Senior Specialist, IT Security Operations | Spécialiste principal, Opérations de Sécurité des TI

Job Requisition ID: 11015

Position Status: Permanent Full Time

Position Type: Hybrid

Office Location: Montreal (QC); Ottawa (ON); Toronto (ON)

Travel Requirement: Limited

Language Designation: English Essential

Language Skill Levels (Read/Write/Speak): ZZZ

Security Requirement: Secret

Salary: Our salaries generally range from $101639.3 to $127049.13 and are based on qualifications and experience.

About CMHC

The work you do and the work we do together matters. We come to work every day with a common purpose: to contribute to a well-functioning housing system.

At CMHC, we hold ourselves accountable for our results and support our colleagues in their achievements. We thrive on collaboration, connecting across CMHC and involving the right people to get our work done. We have flexibility, in how, when, and where we work, within the boundaries of the business needs and the nature of your role. Our leadership style is guided by trust, where our leaders favour an adaptive approach based on the needs of their teams.

Join us and be part of a team that's committed to making a real difference and be part of something meaningful.

What’s in it for you

We’ve got the purpose, the people and the perks you need for a fulfilling career. Here’s the comprehensive and generous benefits you get when you’re a permanent employee:

• Annual paid vacation.
• Annual individual performance incentive.
• Defined benefit pension plan.
• Comprehensive group insurance plan to support your well-being from day one.
• Support towards your personal and professional growth with training, mentorship and more.
• An inclusive workplace culture and environment.

About the role

Join the Technology and Business Transformation sector as a Senior Specialist in IT Security Risk Management.
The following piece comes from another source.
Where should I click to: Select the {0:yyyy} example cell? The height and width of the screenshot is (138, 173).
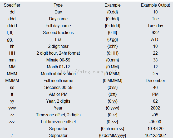click(x=112, y=108)
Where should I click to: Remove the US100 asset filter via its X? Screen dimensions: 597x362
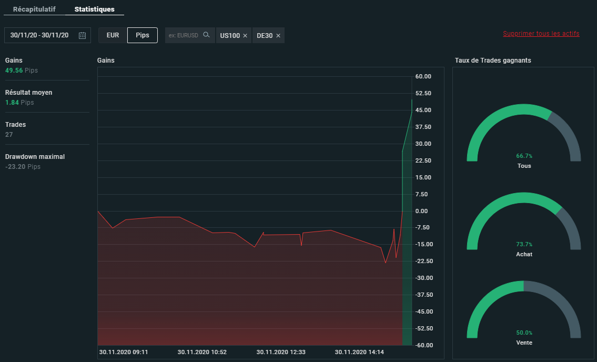245,36
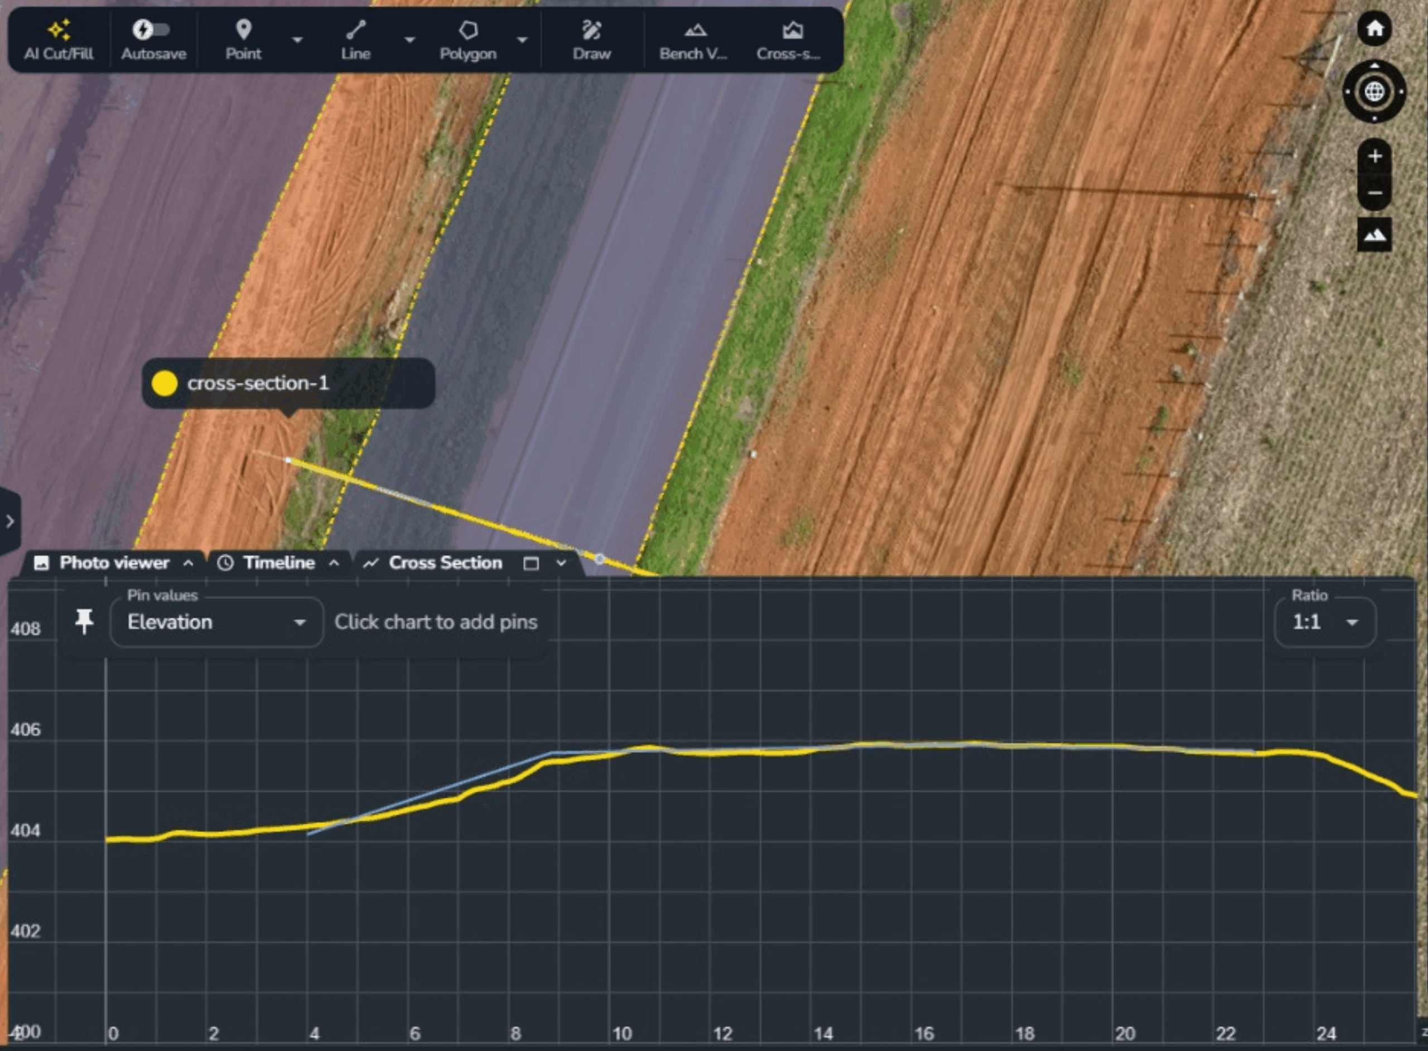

You'll be responsible for ensuring the security and integrity of CMHC’s information systems. This role involves identifying, assessing, and mitigating security risks, developing policies, and leading incident response efforts.

What you’ll do:

• Lead and manage IT security operations, ensuring the protection of company data and systems.
• Develop, implement, and maintain security policies, procedures, and standards.
• Monitor and respond to security incidents, conducting thorough investigations and implementing corrective actions.
• Collaborate with IT and business teams to ensure security measures are integrated into all aspects of the organization.
• Conduct regular security assessments and audits to identify vulnerabilities and recommend improvements.
• Stay up-to-date with the latest security trends, technologies, and threats, and proactively implement measures to mitigate risks.
• Provide expert guidance and support for Microsoft/O365 security configurations and best practices.
• Manage and secure Azure cloud environments, ensuring compliance with security standards.
• Implement and oversee incident response protocols, including detection, analysis, containment, eradication, and recovery.
• Utilize the MITRE ATT&CK framework to enhance threat detection and response capabilities.

What you should have:

• A Bachelor's degree in: Computer Science, Information Technology, or a related field.
• A minimum of 5 years of experience in IT security operations, with a focus on Microsoft/O365 solutions.
• Strong knowledge of security frameworks, standards, and best practices (e.g., ISO 27001, NIST).
• Proficiency in security tools and technologies, including firewalls, intrusion detection/prevention systems, and vulnerability management.
• Extensive experience with Azure cloud security and management.
• Expertise in incident response and familiarity with the MITRE ATT&CK framework.
• Excellent analytical, problem-solving, and decision-making skills.
• Strong communication and interpersonal skills, with the ability to work effectively in a team environment.

It would be great if you also had:

• Bilingualism (English and French).
• A relevant certification such as CISSP, CISM, Microsoft Certified: Security, Compliance, and Identity Fundamentals, and Azure Security Engineer Associate.

Posting closing date: Note, the competition will remain active until filled.

Our commitment to diversity, equity, and inclusion

We’re committed to employment equity and encourage women, Indigenous Peoples, persons with disabilities, veterans and persons of all races, ethnicities, religions, abilities, sexual orientations, and gender identities and expressions to apply. We also welcome applications from non-Canadians who are eligible to work in Canada.

CMHC is an inclusive workplace where diversity of thought – and of people – are recognized, valued, and considered essential to achieving our mission.

Learn more about our commitment to diversity and inclusion

What happens after you apply

We know that applying for a new job can be both exciting and daunting, and we appreciate your effort. Learn more about our hiring process. If you are selected for an interview or testing, please advise us if you require an accommodation.

If you applied before and you were not successful, don’t worry – we're always posting new positions, so don’t hesitate to give it another shot. We’re excited to see what you bring to the table this time around!